From the data above, we can conclude that smoking is (by far) most common in the southeast region of the U.S., followed by the northeast. Smoking is relatively less common in both western regions of the U.S..

# Conclusions

Regarding our questions, from this data, we can conclude the following:

- *Do smokers differ from nonsmokers (age, age range, BMI, number of children, men/women)?*

We can conclude that smokers and nonsmokers (in this sample, at least) are similar in terms of age, age range, average BMI, and average number of children. Amongst smokers, the percentage of men is somewhat higher than amongst nonsmokers. 



- *What is the effect of smoking on insurance costs?*

The annual insurance charges of smokers are about four times higher than those of nonsmokers. 



- *Are there regional differences in smoking incidence*?

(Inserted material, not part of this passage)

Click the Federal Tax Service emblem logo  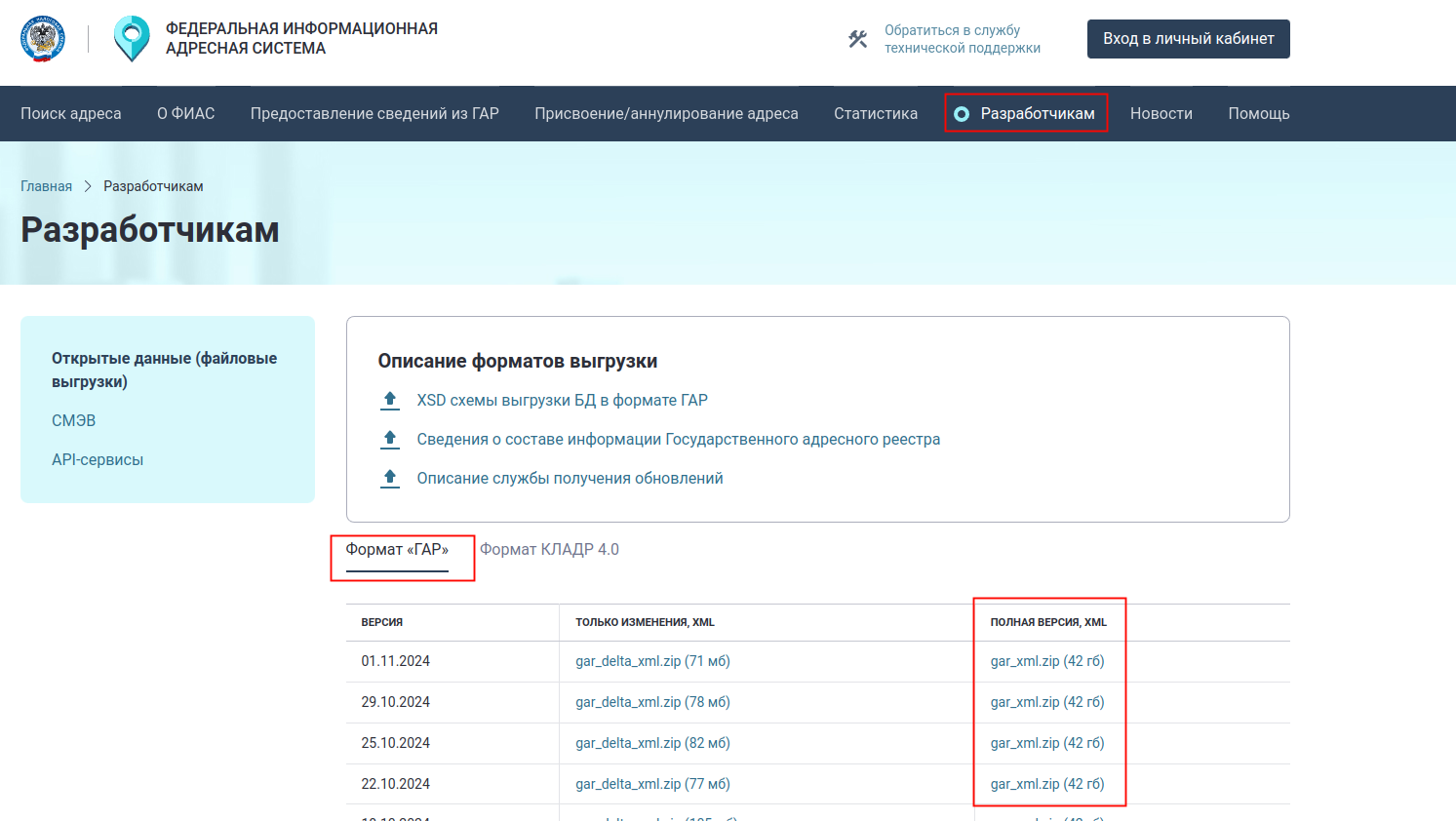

Amongst people living in the southeast region of the United States, smoking is relatively common (25%), compared to the northeast (20.7%), northwest (17.8%) and the southwest (17.8%) regions of the country.

# Suggestions

Based on what we learned from the current data, we might be interested in the following further exploration of this data:

- Build a model to predict insurance cost, and based on this model, find recommendations for individuals to lower their annual insurance cost.
- Investigate the interaction of different demographic variables. For example, does age play a role in gender differences regarding smoking? In other words, do gender differences in smoking change as people get older?
- Analyze smoking charges for smokers vs nonsmokers further. In particular, find out how the discrepancy between smokers and nonsmokers develops over time. Do smokers always have a higher insurance cost, or does this perhaps co-occur with medical issues that develop over time as a result of smoking?
- The current data only allows us to compare groups cross-sectionally (that is, look at differences between people at a fixed point in time). It would be very interesting to track individuals, their demographic characteristics, and their insurance charges over time. Using data from one point in time, we might try to predict, for example, whether someone will start smoking at a later point in time.